Her latest book Largo Pétalo de Mar is forthcoming as well, and should be published in early 2020. The title A Long Petal of the Sea is a line originally penned by Chilean poet Pablo Neruda who described his home country as a “long petal of sea, wine, and snow.” The novel follows Victor Dalmau and Roser Bruguera as they are exiled from Barcelona after the Spanish Civil War. Emigrating to Chile as refugees on a boat chartered by Pablo Neruda, they must build up a new life in a foreign land while aching for home.

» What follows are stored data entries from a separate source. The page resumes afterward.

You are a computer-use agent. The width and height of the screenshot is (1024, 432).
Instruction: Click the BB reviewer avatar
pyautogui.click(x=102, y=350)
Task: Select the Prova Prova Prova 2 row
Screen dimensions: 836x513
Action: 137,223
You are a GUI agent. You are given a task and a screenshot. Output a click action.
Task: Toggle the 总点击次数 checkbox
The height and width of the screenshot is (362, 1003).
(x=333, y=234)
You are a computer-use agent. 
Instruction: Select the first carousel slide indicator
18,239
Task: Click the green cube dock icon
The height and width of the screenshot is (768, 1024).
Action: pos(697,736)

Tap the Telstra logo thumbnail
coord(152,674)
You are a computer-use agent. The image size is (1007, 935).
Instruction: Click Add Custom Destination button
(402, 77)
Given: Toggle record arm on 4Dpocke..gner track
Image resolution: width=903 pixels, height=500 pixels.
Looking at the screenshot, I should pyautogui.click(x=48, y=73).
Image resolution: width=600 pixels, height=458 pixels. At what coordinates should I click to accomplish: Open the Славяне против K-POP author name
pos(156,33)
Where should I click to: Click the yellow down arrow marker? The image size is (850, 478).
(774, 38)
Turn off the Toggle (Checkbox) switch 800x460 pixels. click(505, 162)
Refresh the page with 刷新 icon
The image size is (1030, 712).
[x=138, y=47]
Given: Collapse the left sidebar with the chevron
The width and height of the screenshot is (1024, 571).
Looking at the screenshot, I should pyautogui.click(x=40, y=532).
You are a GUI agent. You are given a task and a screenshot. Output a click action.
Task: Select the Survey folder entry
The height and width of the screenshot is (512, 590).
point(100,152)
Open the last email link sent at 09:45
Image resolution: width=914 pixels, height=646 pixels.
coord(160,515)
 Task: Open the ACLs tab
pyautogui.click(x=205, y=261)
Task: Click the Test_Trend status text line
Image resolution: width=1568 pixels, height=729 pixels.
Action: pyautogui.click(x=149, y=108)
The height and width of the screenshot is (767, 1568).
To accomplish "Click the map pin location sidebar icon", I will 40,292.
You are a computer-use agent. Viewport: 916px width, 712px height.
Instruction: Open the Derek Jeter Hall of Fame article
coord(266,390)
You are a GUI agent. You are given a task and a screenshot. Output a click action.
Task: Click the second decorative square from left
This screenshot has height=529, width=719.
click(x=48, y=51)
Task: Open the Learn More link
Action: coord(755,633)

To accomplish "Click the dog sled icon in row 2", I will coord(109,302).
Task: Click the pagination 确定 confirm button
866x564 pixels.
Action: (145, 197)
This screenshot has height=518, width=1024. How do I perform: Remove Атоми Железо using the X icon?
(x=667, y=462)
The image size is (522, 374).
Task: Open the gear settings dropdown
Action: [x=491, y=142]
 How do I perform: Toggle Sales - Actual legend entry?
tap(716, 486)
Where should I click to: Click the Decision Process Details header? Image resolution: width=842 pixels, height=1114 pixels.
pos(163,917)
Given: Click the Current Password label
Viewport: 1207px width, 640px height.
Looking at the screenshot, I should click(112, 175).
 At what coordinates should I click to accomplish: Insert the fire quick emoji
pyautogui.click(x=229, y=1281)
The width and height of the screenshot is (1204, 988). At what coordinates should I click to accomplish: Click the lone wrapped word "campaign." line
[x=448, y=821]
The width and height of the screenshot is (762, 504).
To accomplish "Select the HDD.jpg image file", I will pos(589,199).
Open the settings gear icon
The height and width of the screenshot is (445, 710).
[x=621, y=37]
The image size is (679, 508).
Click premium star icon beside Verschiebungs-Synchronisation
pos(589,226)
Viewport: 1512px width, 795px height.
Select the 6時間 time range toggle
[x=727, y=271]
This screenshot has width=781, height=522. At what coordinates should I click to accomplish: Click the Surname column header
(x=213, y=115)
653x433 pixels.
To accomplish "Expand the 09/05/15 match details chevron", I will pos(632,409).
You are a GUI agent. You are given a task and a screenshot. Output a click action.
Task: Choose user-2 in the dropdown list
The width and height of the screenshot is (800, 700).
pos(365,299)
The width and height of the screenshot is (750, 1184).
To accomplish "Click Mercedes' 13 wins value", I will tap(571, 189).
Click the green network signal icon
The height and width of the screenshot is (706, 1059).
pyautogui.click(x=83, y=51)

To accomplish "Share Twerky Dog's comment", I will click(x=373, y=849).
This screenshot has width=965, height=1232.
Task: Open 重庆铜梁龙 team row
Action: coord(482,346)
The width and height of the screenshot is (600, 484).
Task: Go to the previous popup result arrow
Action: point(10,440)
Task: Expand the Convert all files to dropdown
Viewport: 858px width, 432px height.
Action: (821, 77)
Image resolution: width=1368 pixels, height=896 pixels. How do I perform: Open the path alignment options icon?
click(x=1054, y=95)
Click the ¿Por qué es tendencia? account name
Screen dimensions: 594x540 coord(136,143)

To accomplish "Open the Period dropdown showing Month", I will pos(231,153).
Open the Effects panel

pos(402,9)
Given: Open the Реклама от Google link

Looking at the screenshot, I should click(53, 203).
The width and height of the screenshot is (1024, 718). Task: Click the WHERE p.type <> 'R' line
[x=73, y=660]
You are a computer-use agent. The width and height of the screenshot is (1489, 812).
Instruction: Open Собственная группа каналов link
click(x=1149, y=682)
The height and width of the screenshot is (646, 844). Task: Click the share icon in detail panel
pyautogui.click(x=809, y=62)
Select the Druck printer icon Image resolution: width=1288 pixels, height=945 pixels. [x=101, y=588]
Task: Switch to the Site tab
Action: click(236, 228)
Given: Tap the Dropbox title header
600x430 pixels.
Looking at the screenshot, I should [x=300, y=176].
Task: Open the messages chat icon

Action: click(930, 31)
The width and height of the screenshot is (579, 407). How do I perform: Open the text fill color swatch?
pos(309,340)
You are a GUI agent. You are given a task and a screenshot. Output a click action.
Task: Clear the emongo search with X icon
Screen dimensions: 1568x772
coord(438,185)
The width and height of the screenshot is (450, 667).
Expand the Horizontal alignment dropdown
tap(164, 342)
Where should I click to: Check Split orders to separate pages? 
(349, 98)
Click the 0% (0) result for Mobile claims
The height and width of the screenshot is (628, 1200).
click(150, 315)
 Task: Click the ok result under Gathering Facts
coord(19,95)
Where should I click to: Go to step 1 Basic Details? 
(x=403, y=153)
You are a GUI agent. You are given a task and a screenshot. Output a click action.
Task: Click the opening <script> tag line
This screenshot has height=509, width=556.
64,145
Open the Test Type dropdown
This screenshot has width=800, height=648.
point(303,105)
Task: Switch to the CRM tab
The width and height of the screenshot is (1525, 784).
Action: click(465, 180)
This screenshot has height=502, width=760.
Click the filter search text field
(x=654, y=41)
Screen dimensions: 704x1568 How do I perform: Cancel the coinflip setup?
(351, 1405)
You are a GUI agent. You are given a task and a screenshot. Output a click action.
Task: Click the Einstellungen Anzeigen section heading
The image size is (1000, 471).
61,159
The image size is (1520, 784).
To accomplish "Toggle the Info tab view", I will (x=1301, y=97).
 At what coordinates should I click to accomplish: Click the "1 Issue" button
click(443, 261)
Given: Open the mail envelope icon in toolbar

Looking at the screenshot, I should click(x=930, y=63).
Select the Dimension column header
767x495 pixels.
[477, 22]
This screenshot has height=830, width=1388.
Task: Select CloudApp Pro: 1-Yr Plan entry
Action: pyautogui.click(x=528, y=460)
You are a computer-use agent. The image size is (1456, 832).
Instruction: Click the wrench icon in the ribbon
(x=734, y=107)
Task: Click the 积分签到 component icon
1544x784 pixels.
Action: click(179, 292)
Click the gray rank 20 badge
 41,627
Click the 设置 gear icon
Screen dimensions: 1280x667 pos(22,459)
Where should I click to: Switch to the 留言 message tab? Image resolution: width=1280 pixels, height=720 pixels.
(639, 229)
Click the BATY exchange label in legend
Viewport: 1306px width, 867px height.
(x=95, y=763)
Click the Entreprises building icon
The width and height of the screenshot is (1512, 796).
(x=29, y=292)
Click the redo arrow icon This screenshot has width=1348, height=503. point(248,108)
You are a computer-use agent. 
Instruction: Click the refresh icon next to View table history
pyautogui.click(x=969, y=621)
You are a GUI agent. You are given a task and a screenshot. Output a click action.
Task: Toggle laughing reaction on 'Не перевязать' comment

In November, the author was honored by the National Book Foundation with the Medal for Distinguished Contribution to American Letters. The award is given to writers whose work has made an exceptional impact on American literature. In her acceptance speech, Allende spoke of her perspective as a foreigner, as someone who is “chronically uprooted,” paying homage to the immigrant experience. She brought up the real story of the three-year-old Syrian boy who washed ashore after he and many of his family members died while fleeing their country, about the impact that his photo had made on the world — and how little time, relatively speaking, it took for people to forget about his story. “I write to preserve memory against the ocean of oblivion, and to bring people together,” explained Allende. “I believe in the power of stories. If we listen to another person’s story, if we tell our own story, we start to heal from division and hatred because we realize that the similarities that bring us together are many more than the distances that separate us.”